» Work task:
Produce all the records again exactly as they stand.

(Stored records)
_ _ _ _ _ _ _

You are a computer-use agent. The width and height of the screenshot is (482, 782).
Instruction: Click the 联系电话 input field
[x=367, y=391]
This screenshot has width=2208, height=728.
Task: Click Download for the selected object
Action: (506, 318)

_ _ _ _ _ _ _

» Answer box:
You are a computer-use agent. The width and height of the screenshot is (482, 782).
Instruction: Click the 联系电话 input field
[x=367, y=391]
This screenshot has width=2208, height=728.
Task: Click Download for the selected object
Action: (506, 318)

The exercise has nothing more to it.